Currency area is defined as the domain within which exchange rates are fixed (Mundell/1961). The benefits of a common currency are mainly microeconomic efficiency gains because of absence of transaction costs and ER risks and the costs are mainly macroeconomic loss of instrument of economic policy and adjustment mechanism. There is a difference between interregional adjustment and international adjustment even the exchange rates are fixed.

The theory of optimum currency areas is important for analyzing European monetary unification. OCA theory that focus on asymmetric shocks, labor mobility and the transactions value of a single currency subsumes some relevant considerations on the decision of whether to fix the exchange rate or form a monetary union. It has some difficulties to move from theory to empirical work and policy analysis. OCA theory focuses on characteristics which make stable exchange rates and monetary unification more or less desirable.

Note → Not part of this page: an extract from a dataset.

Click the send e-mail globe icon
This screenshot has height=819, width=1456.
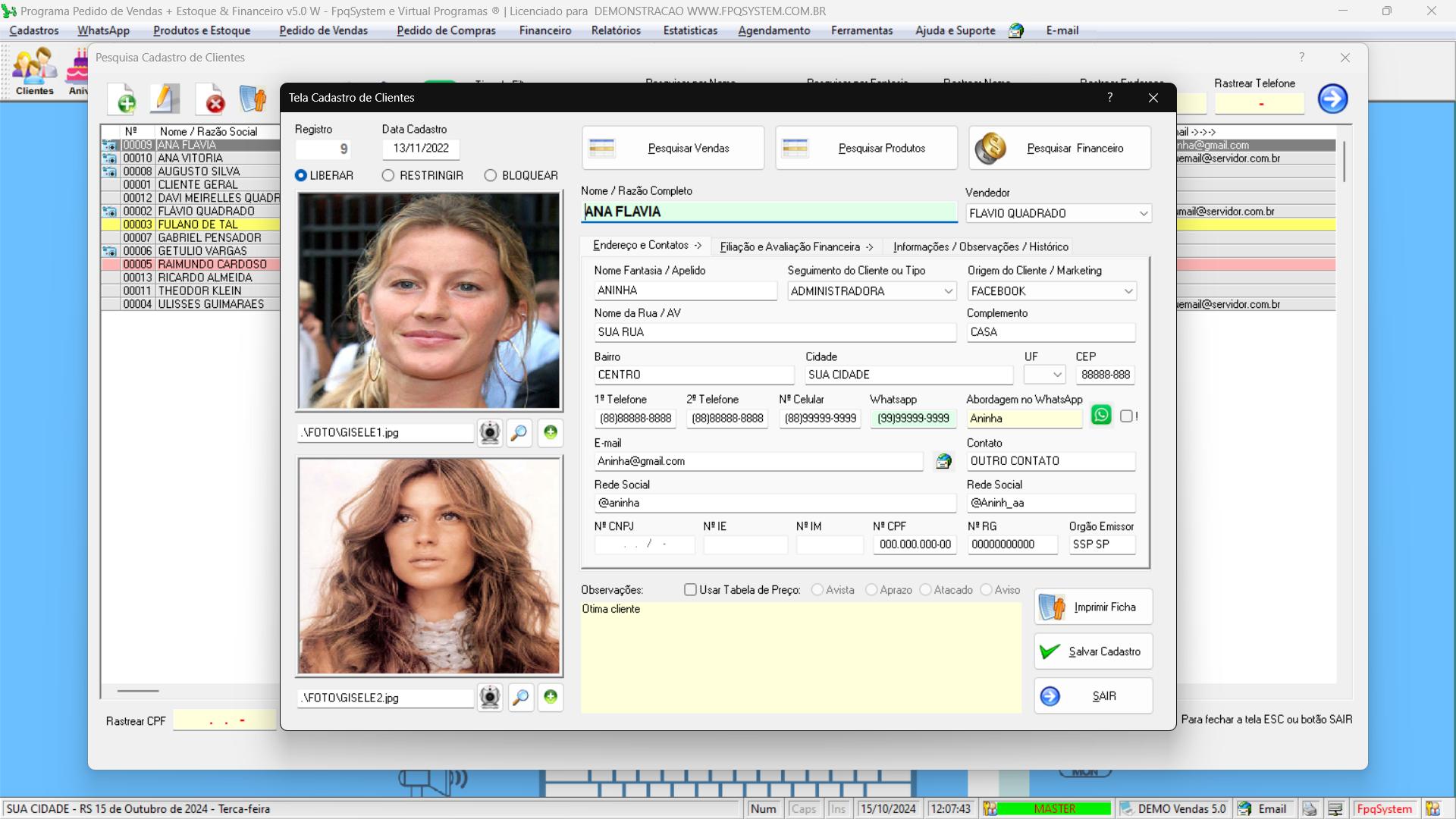tap(943, 461)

The most important of these are asymmetric shock to output, trade linkages, the usefulness of money for transactions, the labor mobility and the extent of automatic stabilizers.

A simple model

The starting point for Mundell's analysis is an asymmetric disturbance on the demand side. Suppose A and B are countries with national currencies. This disturbance is characterized by a demand shift away from the good which is produced in country A to the good which is produced in another country B (see figure 1.1). The adjustment process is under the assumption that the nominal wage rate and the price of other inputs remain constant. And another important assumption is that labor is completely immobile between the countries A and B. The shift of demand from A to B causes additional unemployment in A and leads to upward pressures on its price level in B.